*TASK*
Reproduce only this range: the line holding "Given: Click the red heart reaction emoji" through the last line of the data below, both included, exactly, with no pictures.

·····

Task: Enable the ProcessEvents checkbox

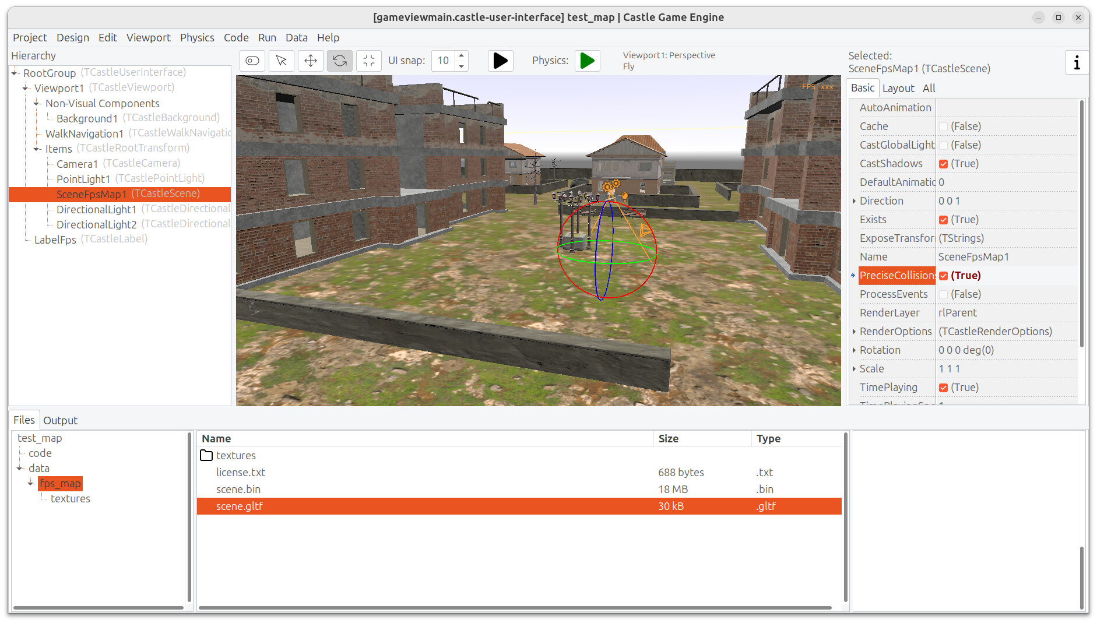Action: pyautogui.click(x=943, y=294)
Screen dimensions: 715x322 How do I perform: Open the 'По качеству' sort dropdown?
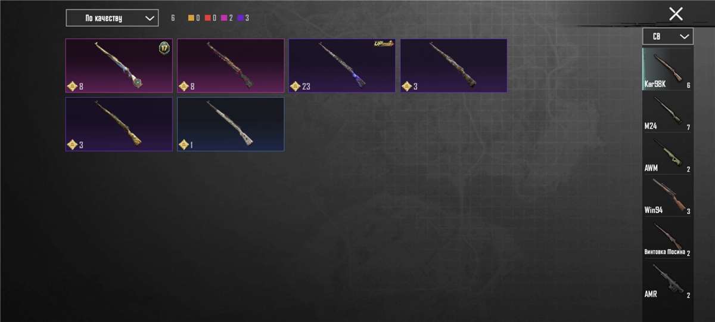(x=112, y=18)
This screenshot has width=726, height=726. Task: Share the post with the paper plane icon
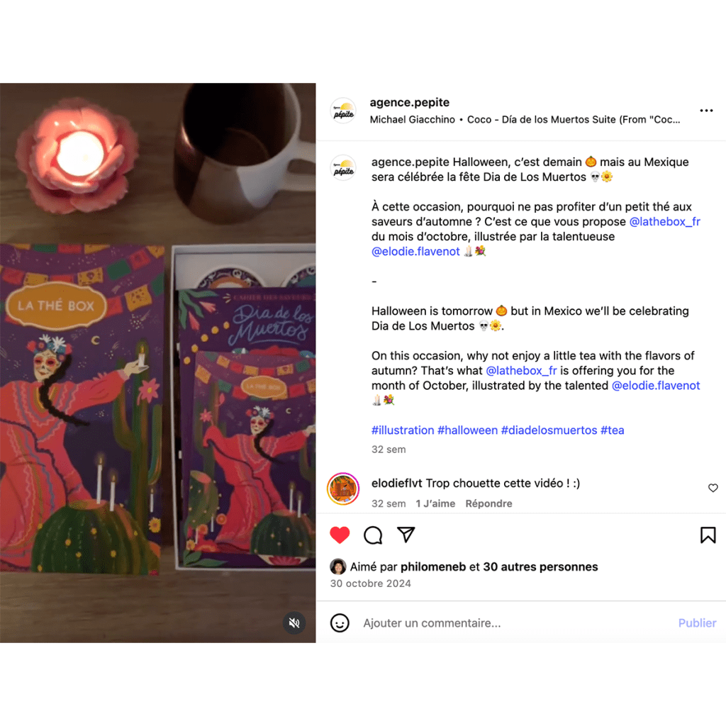point(406,535)
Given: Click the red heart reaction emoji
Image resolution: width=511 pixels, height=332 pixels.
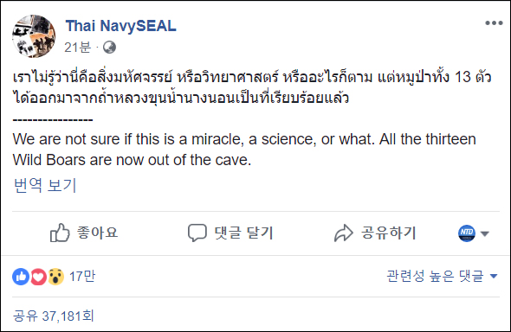Looking at the screenshot, I should point(38,277).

·····

*ANSWER TO THIS EXERCISE*
Given: Click the red heart reaction emoji
Image resolution: width=511 pixels, height=332 pixels.
Looking at the screenshot, I should point(38,277).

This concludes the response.